Федор в ту пору был осыпан милостями: он в 1652 году был пожалован окольничим за то, что получил от Сапеги признание за московским государем титула царя Малыя и Белыя Руси, ему было поручено заведывание несколькими приказами, а именно: Литовским, Дворцовым судным и Приказом Большого дворца. Он даже стоял во главе царской канцелярии, до ее превращения в независимый приказ. Однако он терпел и личные неудачи, и даже публичные оскорбления. Его печи для обжигания извести в Путивле и Олешне были уничтожены гетманом Выгодским с крымцами и окрестными жителями. Во время июльского восстания 1662 года беднота обвиняла его в том, что он сделал жизнь невозможной из-за дороговизны хлеба и соли, а также из-за обесценения медных денег. Говорили, что он действует на руку полякам, и он чуть не подвергся самосуду[1143]

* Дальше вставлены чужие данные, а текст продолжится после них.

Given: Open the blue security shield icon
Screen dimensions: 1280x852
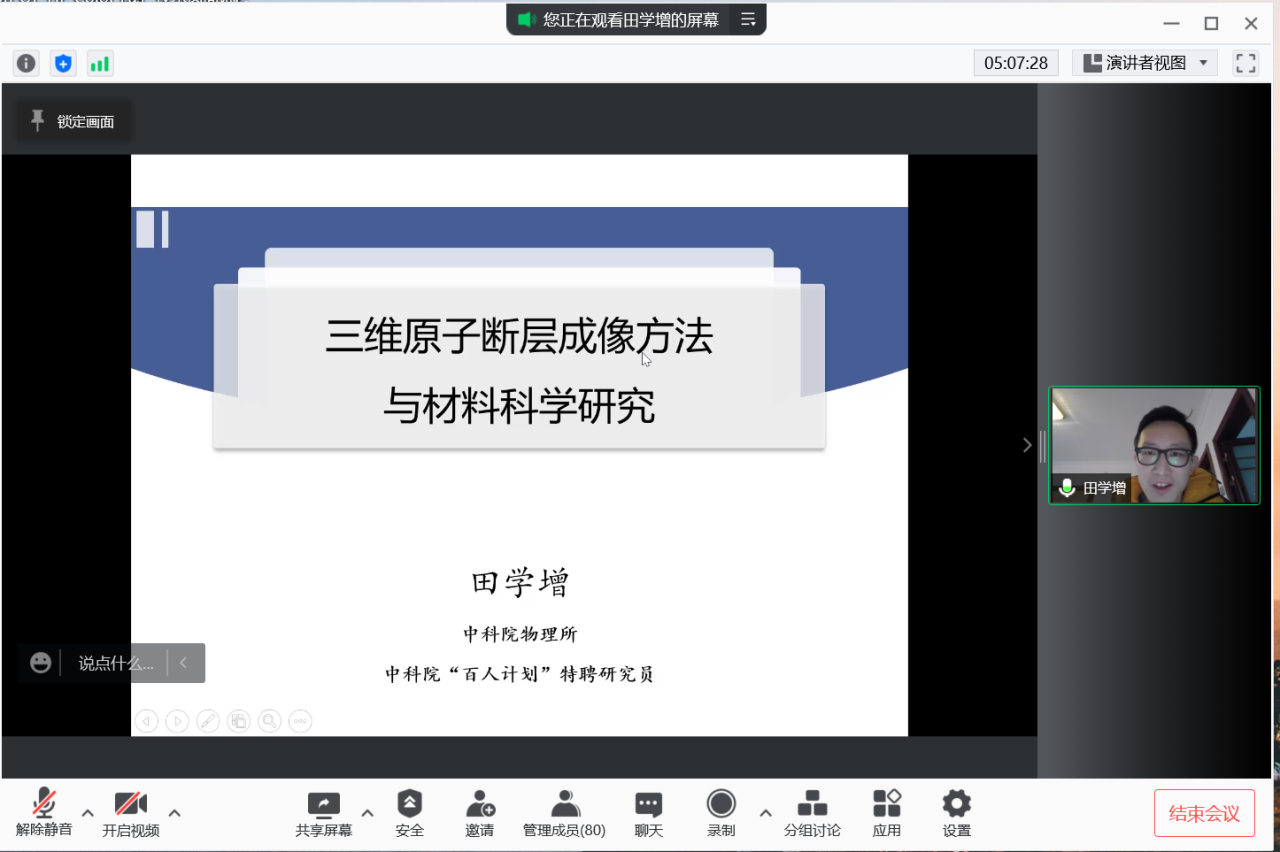Looking at the screenshot, I should coord(63,64).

. Он был загружен всякого рода работой, но ничего не утратил из своей прежней горячей приверженности к духовным и умственным запросам; он по-прежнему относится с большой любовью и вниманием и к людям, и к идеям. Днем, как пишет его биограф, он выполнял свои обязанности, а ночи, невзирая на потребность в отдыхе, проводил в обществе людей праведных и искушенных в знании Священного Писания. Иногда он почтительно беседовал с ними до утра, с тем чтобы с наступлением дня снова возвращаться к своим служебным обязанностям[1144].Еще большей заслугой Ртищева было то, что он не отказывался ни от одной из своих прежних привязанностей. Он часто пытался побудить Никона изменить свой образ действия, невзирая на то, что тот его резко отталкивал; Ртищев оставался верен Никону даже в постигшей его немилости. Он заверял Никона в своем постоянном добром расположении, посылал к нему своего двоюродного брата Федора Соковнина и даже соглашался передавать послания Никона царю[1145]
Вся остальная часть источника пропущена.